U.S. Securities and Exchange Commission (SEC) Chairman Gary Gensler wants his agency to have greater authority and resources to crack down on the crypto sector.
In a letter to U.S. Sen. Elizabeth Warren (D-Mass.), Gensler said Congress should grant the agency with additional oversight and enforcement abilities to monitor “transactions, products and platforms” in the U.S. crypto sector.
“In my view, the legislative priority should center on crypto trading, lending and DeFi (decentralized finance) platforms. Regulators would benefit from additional plenary authority to write rules for and attach guardrails to crypto trading and lending,” he said.
Warren pointed to how cryptocurrency exchanges serve as custodians for customer funds, saying that the “the lack of regulation to provide basic investor protections is unsustainable.”
“Right now, I believe investors using these platforms are not adequately protected,” Gensler said in his letter.
Stable value tokens
The SEC chairman, who previously ran the Commodity Futures Trading Commission (CFTC) from 2009 to 2014, said stablecoin users may be trying – if not outright able – to evade anti-money laundering, tax, sanctions and other regulations.
“There is an existing stablecoin market worth $113 billion, including four large stablecoins – some of which have been around for seven years,” he said. “These stablecoins are embedded in crypto trading and lending platforms. To trade crypto-to-crypto, usually, somebody uses stablecoins. In July, nearly three-quarters of trading on all crypto trading platforms occurred between a stablecoin and some other token.”
Gensler has previously warned that stablecoins might fall under securities regulations if they are themselves backed by securities.
In a statement on Wednesday referring to crypto as the “Wild West of our financial system,” Warren said the industry needs better regulation to protect both the financial system and investors.

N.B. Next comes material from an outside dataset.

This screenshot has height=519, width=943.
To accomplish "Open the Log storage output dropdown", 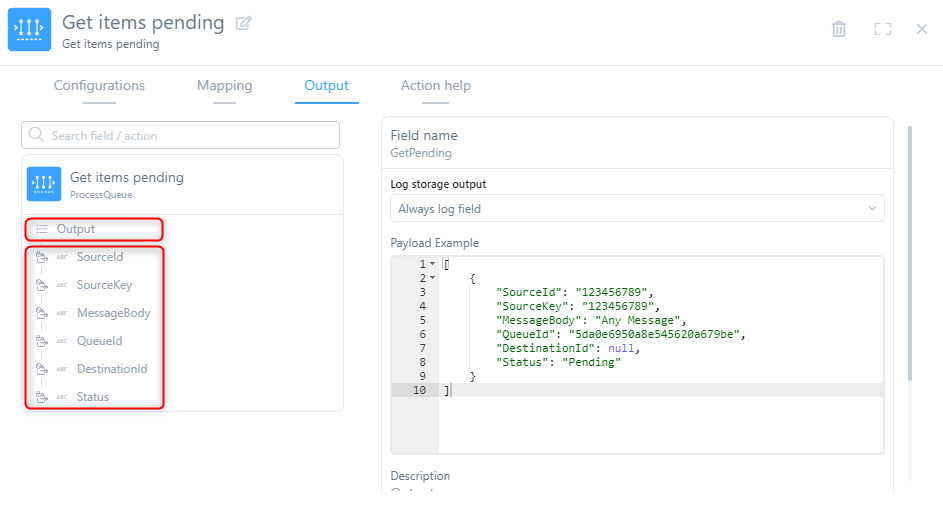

“I’m glad SEC Chair Gensler agrees and has directed the SEC to use its full authority to address these risks, and that he has also identified where additional regulatory authority may need to be granted by Congress,” Warren said. “I’m going to continue to engage with the SEC and other federal regulators on this, and will work to close regulatory gaps through legislation.”
It’s unclear whether Warren intends to introduce legislation calling for new regulations to address Gensler’s concerns or whether other federal agencies or private companies will also be solicited for their views on the issue.